Road trips and padkos that includes meatballs, chicken sausage rolls and many other memorable budget recipes.
A road trip isn’t complete without padkos! Pack this budget basket and hit the road.
Tuna sandwich with basil cottage cheese
Serves 4 • Total Time 25 Min
Ingredients
½ head broccoli
2 tsp lemon juice
1 tsp crushed garlic
250g smooth cottage cheese
15g fresh basil
salt and milled black pepper
8 slices low GI or seed bread
½ cup sliced cucumber
170g tinned shredded tuna, drained
Method
- Blanch broccoli in salted boiling water for a minute. Drain and refresh in iced water.
- Briefly blitz broccoli in a food processor.
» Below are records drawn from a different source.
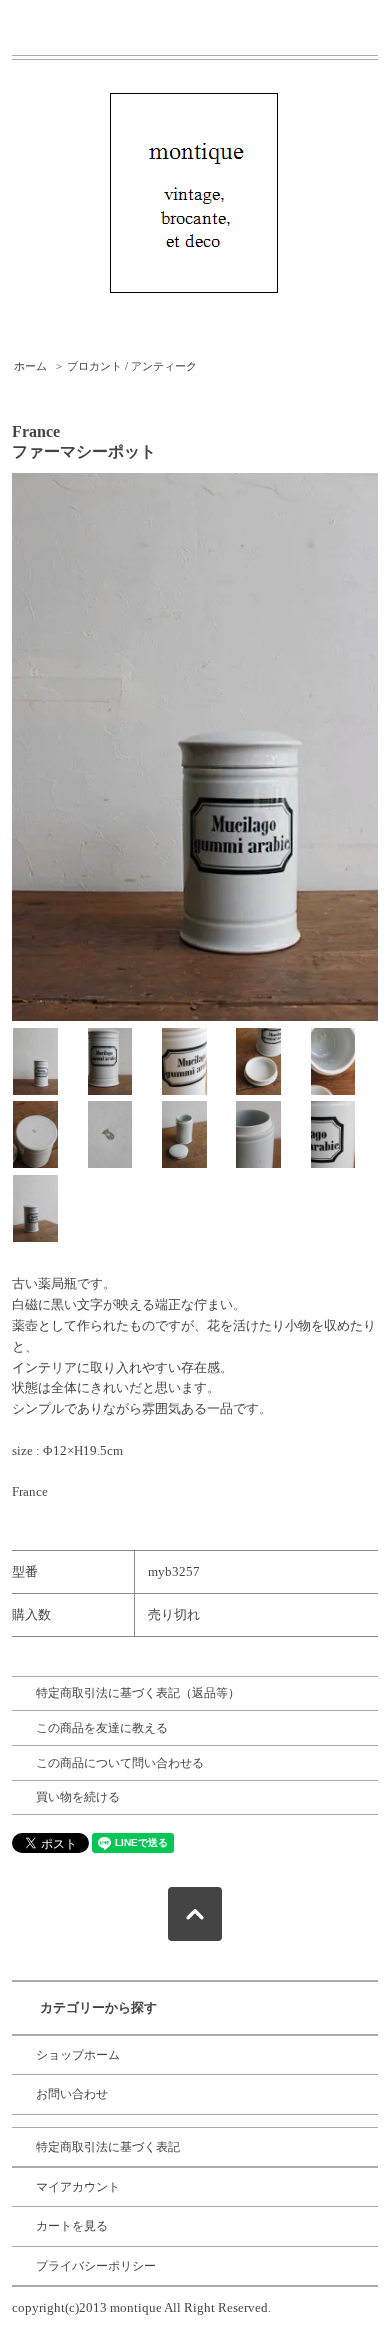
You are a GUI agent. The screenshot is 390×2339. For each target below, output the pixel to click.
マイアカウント (78, 2187)
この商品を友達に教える (102, 1728)
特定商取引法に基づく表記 (108, 2147)
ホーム (30, 366)
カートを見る (72, 2226)
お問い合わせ (72, 2094)
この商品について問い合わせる (120, 1763)
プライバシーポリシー (96, 2266)
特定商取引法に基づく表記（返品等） (138, 1693)
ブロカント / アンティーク (132, 366)
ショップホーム (78, 2055)
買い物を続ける (78, 1797)
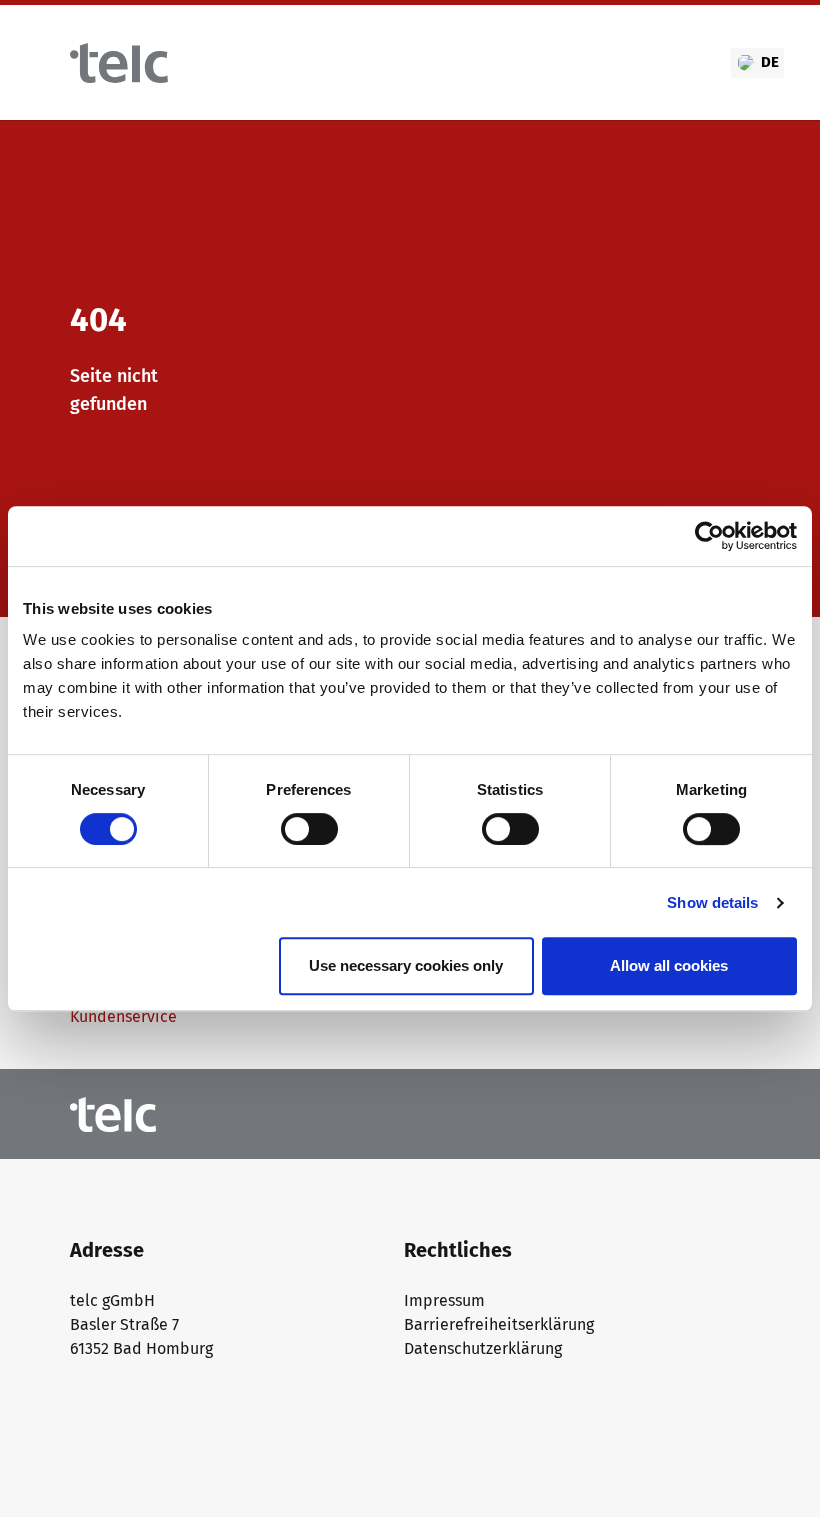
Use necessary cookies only (406, 965)
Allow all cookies (669, 965)
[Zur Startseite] (119, 63)
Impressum (444, 1300)
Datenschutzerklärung (483, 1348)
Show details (712, 902)
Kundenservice (123, 1016)
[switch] (309, 829)
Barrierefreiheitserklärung (499, 1324)
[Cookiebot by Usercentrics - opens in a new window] (709, 536)
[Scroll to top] (776, 1473)
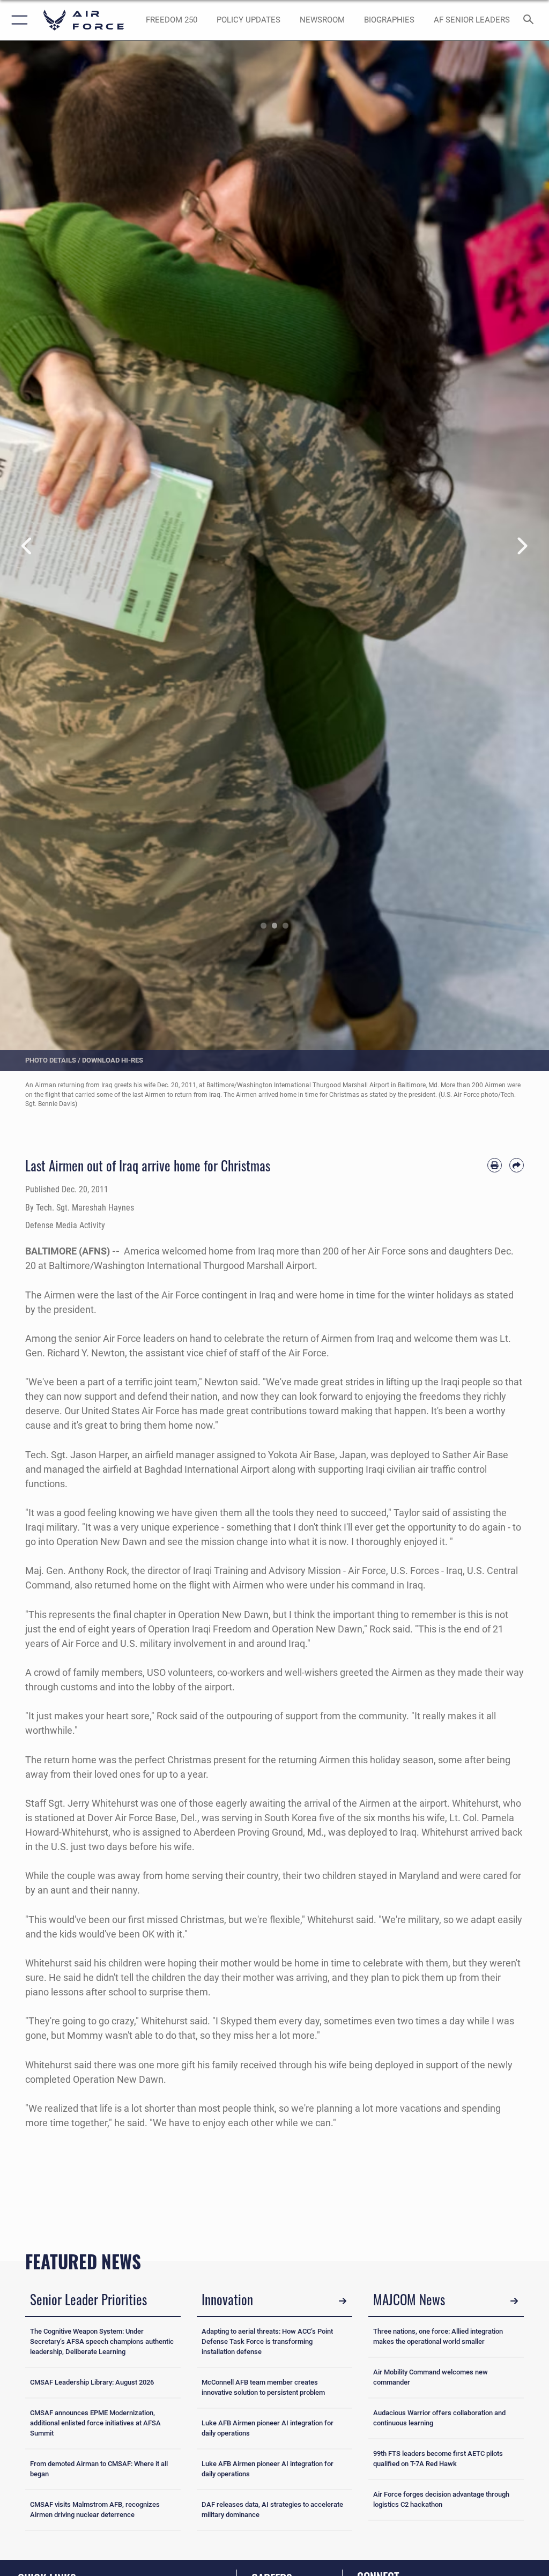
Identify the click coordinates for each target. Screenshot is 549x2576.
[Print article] (494, 1165)
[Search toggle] (530, 20)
- Add lemon juice, garlic, cottage cheese and half the basil. Briefly blitz mixture and season. 4. Top four slices of bread with remaining basil, cucumber, cottage cheese mixture and tuna. Top with remaining slices of bread and serve.
Pork meatball salad jars
Serves 4 • Total Time 30 Min Plus Refrigeration
Ingredients
FOR THE MEATBALLS
vegetable oil for frying
1 onion, chopped
500g pork bangers, casings removed
½ tsp cayenne pepper
1 tsp dried mixed herbs
1 tbsp Dijon mustard
1 egg, whisked
3 slices white bread, torn, or 1 cup breadcrumbs
salt and milled black pepper
FOR THE DRESSING
¼ cup olive oil
1 tsp Dijon mustard
½ tsp honey
½ lemon, juiced
salt and milled black pepper
¼ head red cabbage, shredded
½ cucumber, sliced
100g assorted tomatoes, quartered
4 Mason jars, for transportation
Method
- Heat oil in a pan and fry onion for 3-5 minutes. Remove and set aside.
- Combine remaining meatball ingredients, add onion and season.
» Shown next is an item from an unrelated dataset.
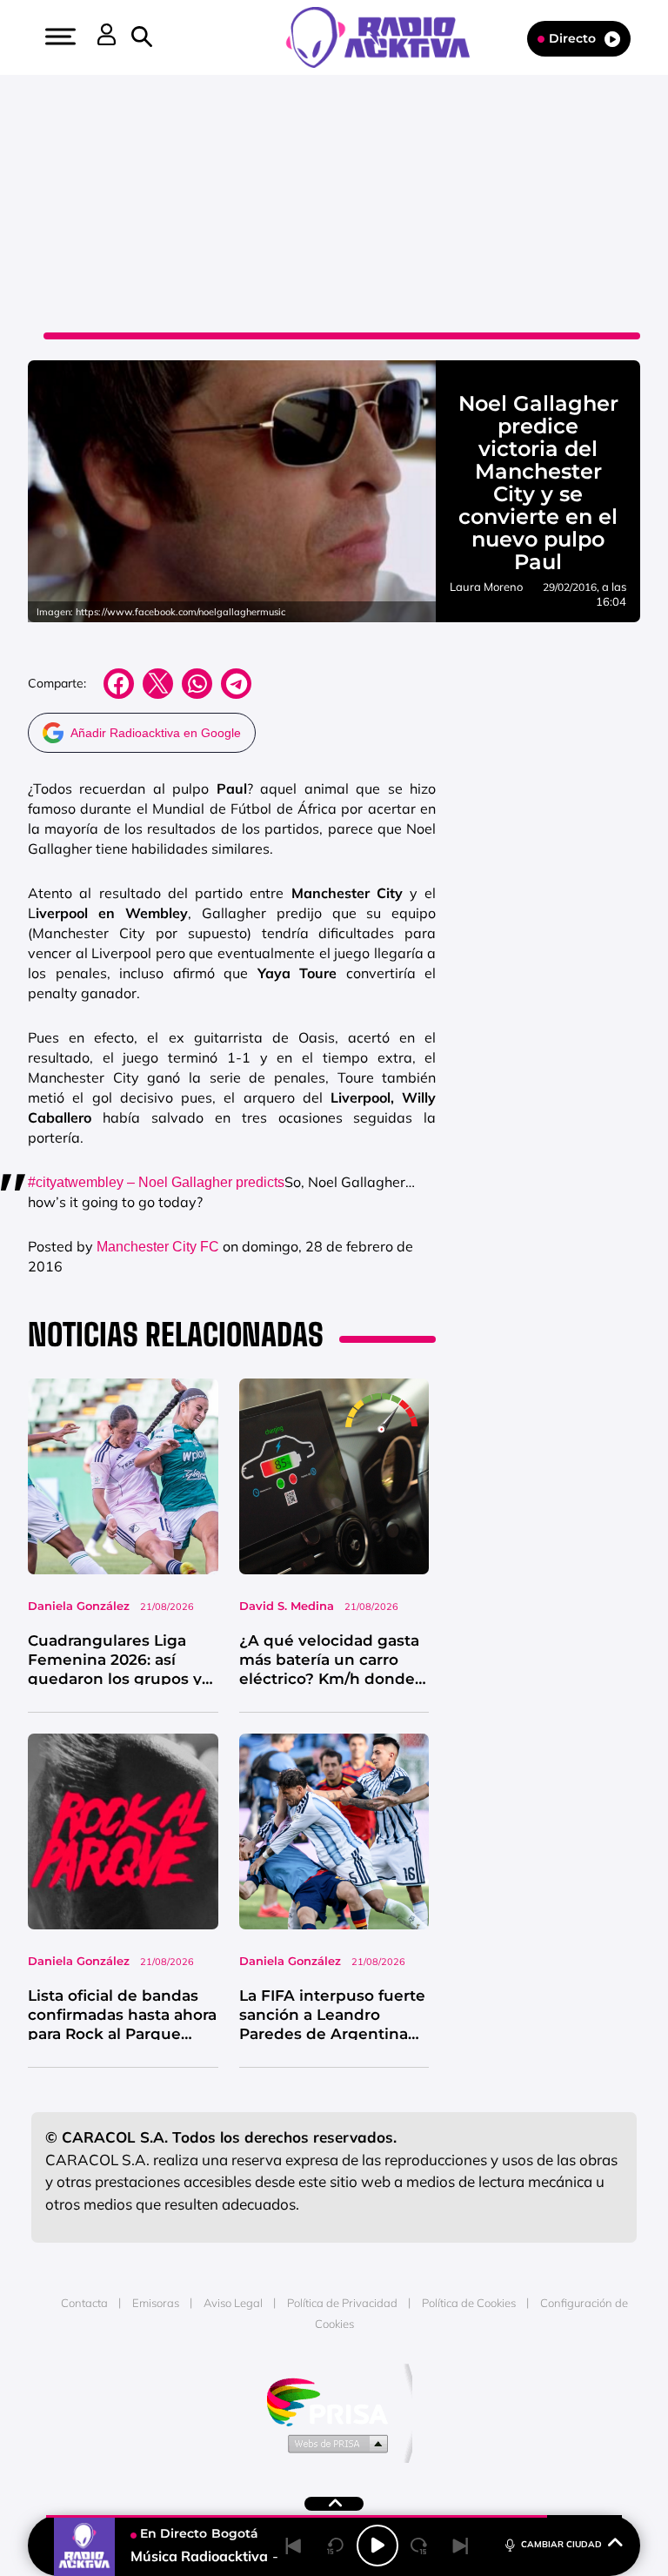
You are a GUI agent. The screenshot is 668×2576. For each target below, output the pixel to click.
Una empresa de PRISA (334, 2400)
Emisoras (155, 2303)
- Roll into 16 balls and chill for 30 minutes to firm up.
- Heat oil in the same pan and fry meatballs in batches for 5-7 minutes or until golden and cooked through. Drain on kitchen paper and set aside.
- Combine dressing ingredients and season.
- Layer dressing, salad bits and meatballs into each Mason jar. Store in a cooler box until ready to serve (shake to dress salad).
Herby chicken sausage rolls
Serves 4 • Total Time 1 Hour
Ingredients
2 chicken breast fillets, sliced
2 carrots, grated
¼ cup fresh parsley, chopped
¼ cup breadcrumbs
1 lemon, zested and juiced
salt and milled black pepper
400g puff pastry
1 egg, beaten
2 tbsp sesame seeds (optional)
½ cup double cream plain yoghurt
2 tbsp peri-peri sauce
fresh coriander for serving
Method
- Preheat oven to 200˚C.
- Place chicken, carrots, parsley, breadcrumbs, zest, lemon juice, and seasoning into a food processor and blitz to combine.
- Place the pastry on a lightly floured surface and roll out lengthways. Cut into 4 equal rectangles, about 10x15cm.
- Divide filling into four portions and roll each one into a log. They should be slightly shorter than the length of a pastry rectangles.
- Place a portion of filling in the centre of each pastry rectangle.
- Fold one edge of pastry over filling and tuck in. Roll to enclose filling and press down on edges to seal. Repeat with remaining pastry and filling.
- Halve pastries and score the top.
- Place on a lined baking sheet, brush with egg and sprinkle with seeds, if using.
- Bake for 25-30 minutes until golden and cooked through.
- Mix yoghurt and peri-peri sauce in a serving bowl to make a dip.
- Serve sausage rolls with yoghurt dip and garnish with coriander.
Chicken salad with chive vinaigrette
Serves 4 • Total Time 45 Min
Ingredients
FOR THE SALAD
4 chicken breasts on the bone
glug olive oil
1 sprig fresh thyme
salt and milled black pepper
500g Green beans, trimmed and blanched
20g Hazelnuts, toasted and chopped (optional)
80g baby gem lettuce
FOR THE DRESSING
3 tbsp white wine vinegar
2 tsp Dijon mustard
pinch sugar
¼ cup olive oil
2 tbsp chopped chives
½ clove garlic, minced
salt and milled black pepper
Method
- Preheat oven to 180°C.
- Rub chicken with oil and season with thyme, salt and pepper. Roast for 25-30 minutes or until cooked. Set aside to rest.
- Whisk dressing ingredients, season to taste and add a squeeze of lemon.
- Halve lettuce heads, toss with a little dressing and arrange on a platter.
- Debone chicken and cut into thick slices. Toss chicken, green beans and hazelnuts, if using, in remaining dressing and pile on top of lettuce.
- Finish with a drizzle of dressing and serve.
Chef’s Tip: Instead of adding hazelnuts, try crumbled feta or a boiled egg.